Extraction for phytochemical screening was carried out via the maceration technique [37]. The leaves were mechanically grinded into a grinder and obtained as powder. 10 g powder plant material in 100 mL triple distilled water was left for about 48 h with frequent stirring and finally centrifuged to obtain the crude extract. Similarly, 10 g powder plant material in 100 mL methanol was stirred overnight, and crude solutions were filtered using Whatman No.1 filter paper and stored in a sterile container at 5 °C for further use.

1.0 g dry and powder sample was taken in a 250 mL conical flask. 10 mL conc.HNO₃ was added to it and the mixture was evaporated on a hot plate untill the brown fumes disappeared. The digested sample was dissolved in water, and the residue was rejected after filtration. It was then poured into a 100 ml of volumetric flask. The volume was made 100 mL by adding triple distilled water [38]. The quantification of metals in plant extracts was done by flame AAS technique outfitted in ICE 3000 series atomic absorption spectrometer at Nepal Batawaraniya Sewa Kendra Biratnagar.

Preliminary phytochemical screening

Preliminary phytochemical screening of plant extracts was carried out according to standard procedures [39]. Bioactive compounds were analyzed by chemical tests to detect and validate their presence. Detailed analytical procedures are given in Table 1.

Antibacterial assessment

The antibacterial evaluation of extracts was tested against four clinical strains of bacteria such as E. coli, S. aureus, S. typhi, and P. aeruginosa using the standard Kirby-Bauer paper disc diffusion method with Muller-Hinton’s agar media for bacterial growth [40]. The bacterial pathogens were collected in 2 ml tryptone soya broth and incubated for 2 h at 37 °C for better and complete growth.
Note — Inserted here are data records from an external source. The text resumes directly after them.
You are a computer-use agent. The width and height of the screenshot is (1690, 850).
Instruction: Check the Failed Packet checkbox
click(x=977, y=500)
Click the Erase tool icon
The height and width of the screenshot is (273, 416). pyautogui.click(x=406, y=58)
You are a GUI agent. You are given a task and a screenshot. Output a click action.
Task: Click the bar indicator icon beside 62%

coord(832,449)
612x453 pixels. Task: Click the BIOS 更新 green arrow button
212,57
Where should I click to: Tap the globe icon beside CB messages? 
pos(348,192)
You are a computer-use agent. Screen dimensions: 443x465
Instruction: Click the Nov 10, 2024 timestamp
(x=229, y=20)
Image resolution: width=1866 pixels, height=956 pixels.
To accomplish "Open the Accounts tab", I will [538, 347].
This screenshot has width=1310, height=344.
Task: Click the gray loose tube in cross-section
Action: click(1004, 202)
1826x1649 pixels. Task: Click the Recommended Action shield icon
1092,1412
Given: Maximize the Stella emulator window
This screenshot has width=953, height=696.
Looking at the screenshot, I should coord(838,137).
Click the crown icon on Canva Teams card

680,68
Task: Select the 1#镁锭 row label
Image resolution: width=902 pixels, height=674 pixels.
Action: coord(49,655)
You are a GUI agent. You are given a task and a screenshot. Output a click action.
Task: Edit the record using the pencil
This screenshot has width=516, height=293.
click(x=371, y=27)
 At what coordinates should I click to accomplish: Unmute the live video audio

The incubated broth was swabbed over agar media in sterile Petri plates. Sterilized paper discs made of Whatman Paper No. 1 with 5 mm diameter size were first stuck over the media and plant extracts at different concentrations prepared with DMSO were loaded. A plain DMSO disk was used as a negative control and amikacin (30 μg/disc) was used as the standard reference. The Petri plates were incubated at 37 °C for 24 h and the diameter of the zone of inhibition was measured using the antibiogram zone measuring scale [41].

Statistical analysis

The statistical analysis of antibacterial data was analysed using Origin 2017 version software program. The statistical results are expressed as mean ± SD (n = 3). We ran one way ANOVA to test level of significance and differences between means were determined by running Tuckey’s test. P values < 0.05 were regarded as significant.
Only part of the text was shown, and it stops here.